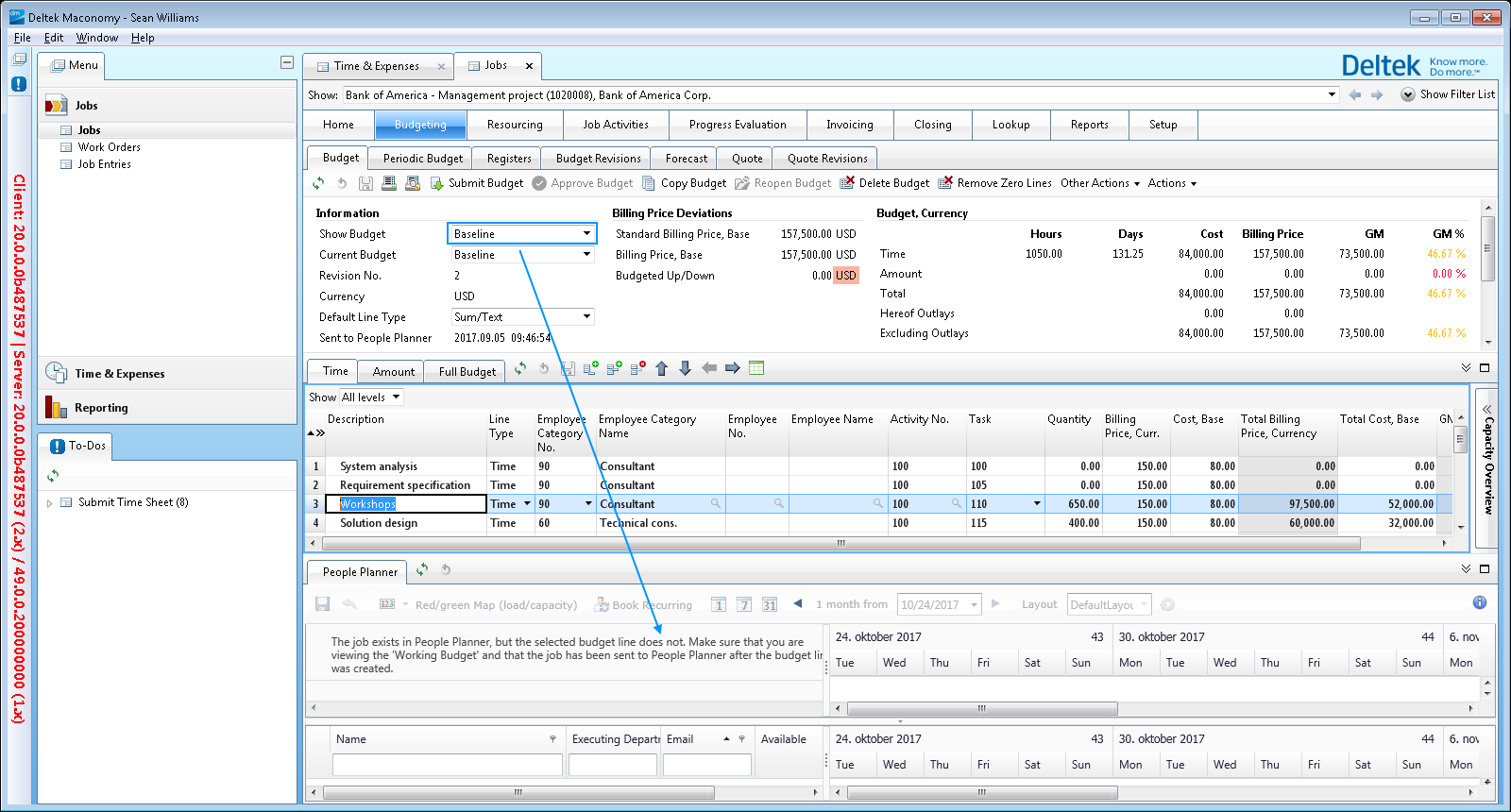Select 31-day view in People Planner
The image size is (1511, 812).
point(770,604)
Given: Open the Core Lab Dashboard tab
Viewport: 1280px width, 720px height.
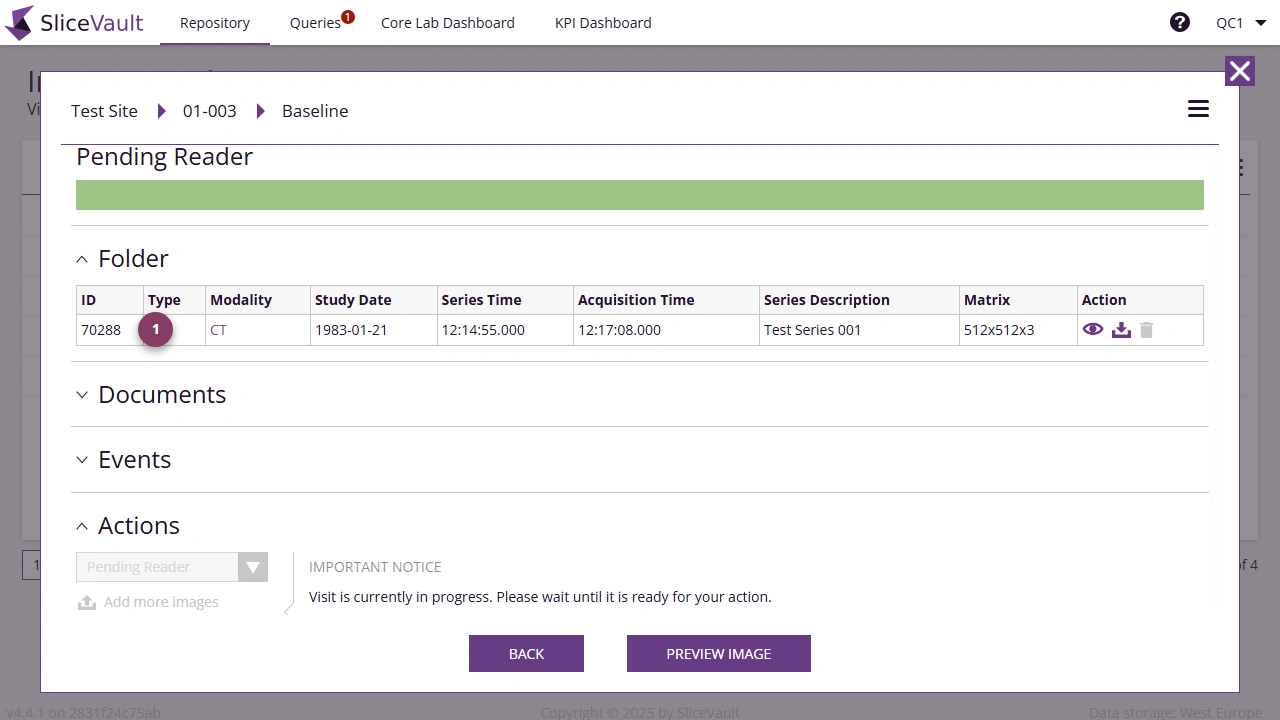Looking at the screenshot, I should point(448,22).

> What to work on:
Copy out the data above word for word, keeping every line, and leave out the pictures.

> Written solution:
Select 31-day view in People Planner
The image size is (1511, 812).
point(770,604)
Given: Open the Core Lab Dashboard tab
Viewport: 1280px width, 720px height.
Looking at the screenshot, I should point(448,22).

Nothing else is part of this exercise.